This study compares the thermodynamic performance of three industrial bread production chains: one that generates food waste, one that avoids food waste generation, and one that reworks food waste to produce new bread. The chemical exergy flows were found to be much larger than the physical exergy consumed in all the industrial bread chains studied. The par-baked brown bun production chain had the best thermodynamic performance because of the highest rational exergetic efficiency (71.2%), the lowest specific exergy losses (5.4 MJ/kg brown bun), and the almost lowest cumulative exergy losses (4768MJ/1000 kg of dough processed). However, recycling of bread waste is also exergetically efficient when the total fermented surplus is utilizable. Clearly, preventing material losses (i.e. utilizing raw materials maximally) improves the exergetic efficiency of industrial bread chains. In addition, most of the physical (non-material related) exergy losses occurred at the baking, cooling and freezing steps.

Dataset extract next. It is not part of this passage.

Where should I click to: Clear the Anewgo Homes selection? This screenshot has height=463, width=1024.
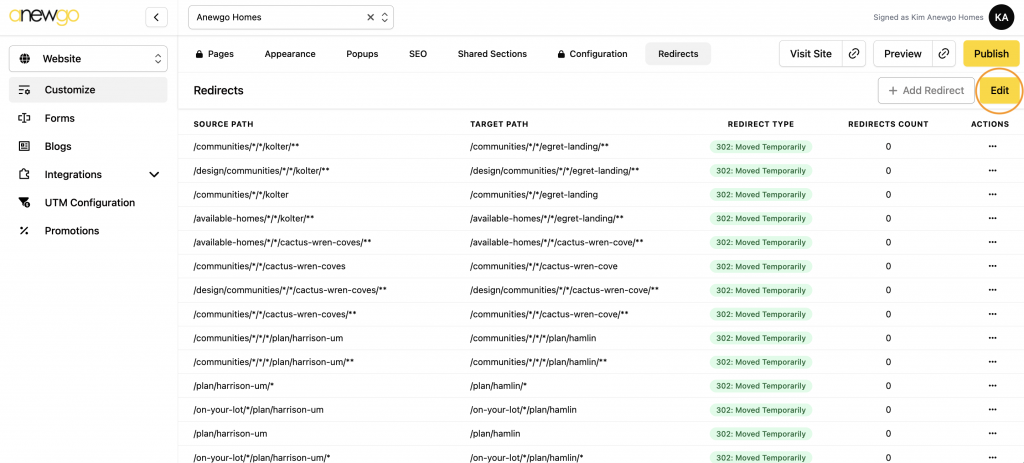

Consequently, any additional improvement in industrial bread production should focus on the design of thermodynamically efficient baking and cooling processes, and on the use of technologies throughout the chain that consume the lowest possible physical exergy.

Suggested Citation

  • Zisopoulos, Filippos K. & Moejes, Sanne N. & Rossier-Miranda, Francisco J. & van der Goot, Atze Jan & Boom, Remko M., 2015. "Exergetic comparison of food waste valorization in industrial bread production," Energy, Elsevier, vol. 82(C), pages 640-649.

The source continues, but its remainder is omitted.